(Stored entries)
* * * * * * * * *

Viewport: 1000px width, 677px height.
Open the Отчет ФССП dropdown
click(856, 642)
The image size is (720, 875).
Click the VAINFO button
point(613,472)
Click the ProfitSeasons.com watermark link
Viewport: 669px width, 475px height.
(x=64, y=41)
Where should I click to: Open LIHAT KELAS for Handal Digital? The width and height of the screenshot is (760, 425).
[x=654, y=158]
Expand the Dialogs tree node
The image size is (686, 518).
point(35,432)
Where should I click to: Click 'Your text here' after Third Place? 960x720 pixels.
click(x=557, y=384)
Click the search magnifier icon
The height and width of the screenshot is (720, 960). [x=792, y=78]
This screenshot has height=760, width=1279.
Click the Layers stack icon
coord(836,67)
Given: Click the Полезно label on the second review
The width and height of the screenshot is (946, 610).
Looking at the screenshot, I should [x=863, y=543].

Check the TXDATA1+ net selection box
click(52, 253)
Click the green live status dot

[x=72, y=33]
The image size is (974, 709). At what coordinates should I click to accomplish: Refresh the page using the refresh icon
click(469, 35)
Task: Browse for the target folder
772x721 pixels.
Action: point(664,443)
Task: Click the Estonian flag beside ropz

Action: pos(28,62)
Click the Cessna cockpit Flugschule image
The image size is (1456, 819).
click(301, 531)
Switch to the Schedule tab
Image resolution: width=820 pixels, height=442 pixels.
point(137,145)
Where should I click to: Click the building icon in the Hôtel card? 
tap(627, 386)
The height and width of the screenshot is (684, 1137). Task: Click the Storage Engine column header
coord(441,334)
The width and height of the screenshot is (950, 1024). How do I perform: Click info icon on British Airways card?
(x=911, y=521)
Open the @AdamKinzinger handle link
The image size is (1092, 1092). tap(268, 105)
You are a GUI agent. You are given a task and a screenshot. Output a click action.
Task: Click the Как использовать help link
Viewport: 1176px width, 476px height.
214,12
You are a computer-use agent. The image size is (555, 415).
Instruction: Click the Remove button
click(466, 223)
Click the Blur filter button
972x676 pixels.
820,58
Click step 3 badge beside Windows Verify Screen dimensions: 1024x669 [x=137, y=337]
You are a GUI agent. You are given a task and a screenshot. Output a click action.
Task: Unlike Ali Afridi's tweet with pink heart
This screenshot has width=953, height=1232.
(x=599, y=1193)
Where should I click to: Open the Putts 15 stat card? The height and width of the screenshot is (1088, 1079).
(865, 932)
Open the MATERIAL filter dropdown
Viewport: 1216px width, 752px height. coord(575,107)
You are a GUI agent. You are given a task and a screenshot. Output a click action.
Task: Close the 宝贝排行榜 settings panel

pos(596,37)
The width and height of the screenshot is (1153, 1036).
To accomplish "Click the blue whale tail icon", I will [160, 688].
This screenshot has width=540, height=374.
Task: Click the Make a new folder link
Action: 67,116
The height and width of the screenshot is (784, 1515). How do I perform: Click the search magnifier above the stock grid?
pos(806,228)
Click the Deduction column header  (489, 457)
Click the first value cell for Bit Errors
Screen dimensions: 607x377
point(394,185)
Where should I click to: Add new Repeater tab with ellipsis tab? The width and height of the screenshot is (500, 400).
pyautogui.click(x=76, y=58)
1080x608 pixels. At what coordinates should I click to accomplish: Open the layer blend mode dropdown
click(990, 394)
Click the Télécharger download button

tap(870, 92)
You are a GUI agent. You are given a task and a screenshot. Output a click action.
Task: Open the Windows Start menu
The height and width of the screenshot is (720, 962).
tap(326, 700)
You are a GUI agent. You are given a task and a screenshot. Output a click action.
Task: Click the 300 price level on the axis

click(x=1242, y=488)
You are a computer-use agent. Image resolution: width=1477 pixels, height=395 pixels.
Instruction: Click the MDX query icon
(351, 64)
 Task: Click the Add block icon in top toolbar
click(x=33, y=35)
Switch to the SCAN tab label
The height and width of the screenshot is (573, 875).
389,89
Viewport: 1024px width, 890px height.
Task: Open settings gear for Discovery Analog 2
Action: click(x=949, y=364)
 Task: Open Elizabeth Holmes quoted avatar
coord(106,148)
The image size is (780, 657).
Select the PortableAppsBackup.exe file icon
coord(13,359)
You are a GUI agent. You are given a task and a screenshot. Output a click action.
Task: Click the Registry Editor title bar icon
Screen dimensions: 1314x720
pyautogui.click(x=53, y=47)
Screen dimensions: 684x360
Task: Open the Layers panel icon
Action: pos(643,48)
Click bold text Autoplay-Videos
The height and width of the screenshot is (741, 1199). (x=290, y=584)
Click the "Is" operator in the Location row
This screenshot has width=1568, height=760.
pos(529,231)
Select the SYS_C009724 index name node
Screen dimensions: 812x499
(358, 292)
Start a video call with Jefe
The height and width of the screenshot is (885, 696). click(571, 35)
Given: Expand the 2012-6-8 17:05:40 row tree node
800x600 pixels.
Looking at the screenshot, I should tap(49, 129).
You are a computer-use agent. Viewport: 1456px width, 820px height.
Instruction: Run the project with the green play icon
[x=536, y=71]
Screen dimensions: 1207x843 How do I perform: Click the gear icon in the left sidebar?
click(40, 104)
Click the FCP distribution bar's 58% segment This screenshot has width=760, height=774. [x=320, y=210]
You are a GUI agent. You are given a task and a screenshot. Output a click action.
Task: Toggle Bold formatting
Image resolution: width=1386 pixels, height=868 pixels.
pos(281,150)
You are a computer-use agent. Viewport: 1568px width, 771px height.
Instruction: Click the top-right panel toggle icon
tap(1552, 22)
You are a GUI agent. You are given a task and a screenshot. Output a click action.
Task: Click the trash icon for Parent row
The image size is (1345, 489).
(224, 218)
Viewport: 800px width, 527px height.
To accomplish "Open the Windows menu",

* * * * * * * * *

Show all lines above that contain "computer".

You are a computer-use agent. The image size is (555, 415).
You are a computer-use agent. Image resolution: width=1477 pixels, height=395 pixels.
You are a computer-use agent. Viewport: 1456px width, 820px height.
You are a computer-use agent. Viewport: 1568px width, 771px height.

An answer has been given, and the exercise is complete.